Als je mijn blog leest ken je het verhaal. Ga ik het nu niet over hebben.

Ben al aardig aan een nieuw leven gewend. Heb nog een klein stukje van m’n oude moestuin. Ik wil alleen nog maar hobbytuinder zijn. Vandaar die volle tafel. Vooral zaaigoed over de datum. Die datum roept dat gevoel op. Weemoed. Een mengsel van het goede oude gevoel en van verlies. Meer confronterend dan ik dacht.

Ben blij met het voorjaar. Met het feit dat ik er ben. Het is als een stuk chocolade met een te sterk bittertje. Als je het vaker proeft smaakt het misschien beter.
Je hebt weemoed in soorten en maten. Die van mij stuitert nogal. Voelt het nu goed of voelt het niet zo goed?

Ik betrap me erop dat ik in een oud patroon klik en al het zaaigoed zit te inventariseren op de gebruikelijke manier. Per plantenfamilie en op datum. Ik word er goed chagerijnig van en heb de neiging de hele zooi in de container te smijten. Er is geen ruimte meer voor 80 soorten groenten en kruiden. Al helemaal niet in mijn hoofd.

Ik moet bedenken wat ik wel wil en de rest weggooien of weggeven. Zo simpel is het. Niet meer kijken naar wat niet meer is. Toch die verrekte weemoed. Ik maak een simpel lijstje. Vis uit de zooi wat nog goed is en wat er op het lijstje staat. Nog een paar dingen nieuw bestellen en klaar.

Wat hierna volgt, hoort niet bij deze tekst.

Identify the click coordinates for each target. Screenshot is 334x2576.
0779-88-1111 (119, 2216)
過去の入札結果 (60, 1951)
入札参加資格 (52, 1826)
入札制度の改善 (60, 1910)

Als dingen zover zijn doe ik ze liefst meteen. Hup met de geit. Appje gestuurd van wat er over is aan m’n broer, hij wil het wel hebben. En de rest in de container. Morgen nog wat bestellen, nu geen zin meer. Weg met die weemoed. Even m’n gedachten verzetten. De Ronde van Vlaanderen kijken. Me verwonderen over het Vlaamse platteland, de boerderijen.
Morgen hagel, natte sneeuw en koud. Uien en knoflook planten kan ook later deze week. Kan ik morgen mooi even belastingaangifte doen. Prima weertje daarvoor.

En dat stuk chocolade, het wordt nooit mijn favoriete smaak. Er staan gelukkig nog paaseitjes op de tafel.